Tuesday, March 3, 2009

Tortoise and the Hare










What are our painting graduates from last year up to?? Only four months from finishing their BVA's , a few have already started to build a name for themselves. Talking with Lisa, she spent the summer squirreling away on a solo show down in Huntly, complete with a visit from the Mayor and a spot in the local newspaper. Thats more coverage than a bottle of Watties tomato sauce on a $2 sausage. She also managed to sell most of her work, as well as nab a large handful of commissions for this year. Things are indeed looking bright for her in our recession-ridden times.

But lookie here, a mysterious txt from an unknown number alerted me to the opening of Slow at Tim Melville, a show with Wayne Youle, Elliot Collins and paint graduate Linden Simmons. Looks like he also spent the summer producing a new collection of paintings, following on from where he left us last year in the Graduate Show. Something was slightly different about these though, something more intense, more violent but smaller in scale. A ferocity I had never seen before. Perhaps tinged with the depressive changing of economic times, natural disaster and turbulant powers. Linden is able to encapsulate the delicate nature and subtle nuance of the watercolour medium; the glint of a car door, a flurry of smoke over a cityscape, luring the viewer into a false sense of security. But it is an injurious romance. And one I come back to, knowing what will be revealed is not what I will normally revel in.

It is funny how the title of the show is the way in which I always view Linden's work. Slow is how it unravels. And I think it is only because when first confronted with it, I am in a state of denial. It is only now, when safely removed from the works themselves, that I can ponder the impact they have had on me. What is it about myself that refuses to see the world?

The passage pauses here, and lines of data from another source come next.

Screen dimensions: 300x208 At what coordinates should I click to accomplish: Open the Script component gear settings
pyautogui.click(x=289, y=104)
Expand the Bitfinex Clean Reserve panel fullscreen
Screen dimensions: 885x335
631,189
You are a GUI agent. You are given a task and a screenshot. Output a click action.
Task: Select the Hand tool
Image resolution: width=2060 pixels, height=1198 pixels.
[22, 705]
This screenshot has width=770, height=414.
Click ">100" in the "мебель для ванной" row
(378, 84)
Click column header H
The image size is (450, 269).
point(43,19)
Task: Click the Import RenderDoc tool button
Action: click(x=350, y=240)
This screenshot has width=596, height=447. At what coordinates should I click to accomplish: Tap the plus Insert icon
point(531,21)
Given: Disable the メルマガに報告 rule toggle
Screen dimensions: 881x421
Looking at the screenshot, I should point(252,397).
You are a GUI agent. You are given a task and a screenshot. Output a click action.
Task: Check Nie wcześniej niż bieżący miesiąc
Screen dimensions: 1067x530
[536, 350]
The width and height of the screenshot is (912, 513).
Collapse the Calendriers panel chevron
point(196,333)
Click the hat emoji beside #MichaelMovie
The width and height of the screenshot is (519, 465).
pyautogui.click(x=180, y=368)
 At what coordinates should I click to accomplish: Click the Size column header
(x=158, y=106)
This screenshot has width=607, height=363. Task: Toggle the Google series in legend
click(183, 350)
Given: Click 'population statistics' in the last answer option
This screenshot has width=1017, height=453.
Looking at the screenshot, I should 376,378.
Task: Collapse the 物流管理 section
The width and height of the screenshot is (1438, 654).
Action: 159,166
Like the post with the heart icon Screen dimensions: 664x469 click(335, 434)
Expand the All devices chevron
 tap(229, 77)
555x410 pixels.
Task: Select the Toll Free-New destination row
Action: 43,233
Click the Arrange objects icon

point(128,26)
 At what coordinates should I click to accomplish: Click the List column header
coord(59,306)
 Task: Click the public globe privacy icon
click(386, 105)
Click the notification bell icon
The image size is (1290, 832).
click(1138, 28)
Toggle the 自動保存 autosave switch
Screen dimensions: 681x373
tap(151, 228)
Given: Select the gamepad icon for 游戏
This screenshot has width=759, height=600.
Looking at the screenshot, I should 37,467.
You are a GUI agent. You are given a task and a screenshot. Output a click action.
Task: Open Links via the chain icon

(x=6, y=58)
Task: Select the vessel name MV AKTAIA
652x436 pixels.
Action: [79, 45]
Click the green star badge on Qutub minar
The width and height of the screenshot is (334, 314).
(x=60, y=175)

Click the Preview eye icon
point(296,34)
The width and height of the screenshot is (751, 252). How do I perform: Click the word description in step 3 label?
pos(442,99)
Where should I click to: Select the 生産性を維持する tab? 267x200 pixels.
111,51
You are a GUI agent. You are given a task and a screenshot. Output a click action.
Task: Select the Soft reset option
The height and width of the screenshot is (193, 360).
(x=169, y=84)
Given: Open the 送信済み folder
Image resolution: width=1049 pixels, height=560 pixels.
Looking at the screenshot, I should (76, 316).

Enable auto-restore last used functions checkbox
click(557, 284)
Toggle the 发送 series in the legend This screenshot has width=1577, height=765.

Elliot's paintings on the other hand were based around a codebreaking system, turning words into patterns. I had managed to break the first word of a painting which happened to be 'The'. Prizes for anyone who can give me the rest*.

- Agnes

* Did I say Prize? I really meant eternal thanks. We really have nothing to give but love, and maybe the odd pav or two.

3 comments:

Anonymous said...

And where will i find this exhibition Agnes? from nashi

Agnes said...

Had I not put that in? So sorry nashi, is fixed now :)

Anonymous said...

ha i probably just missed it but thanks!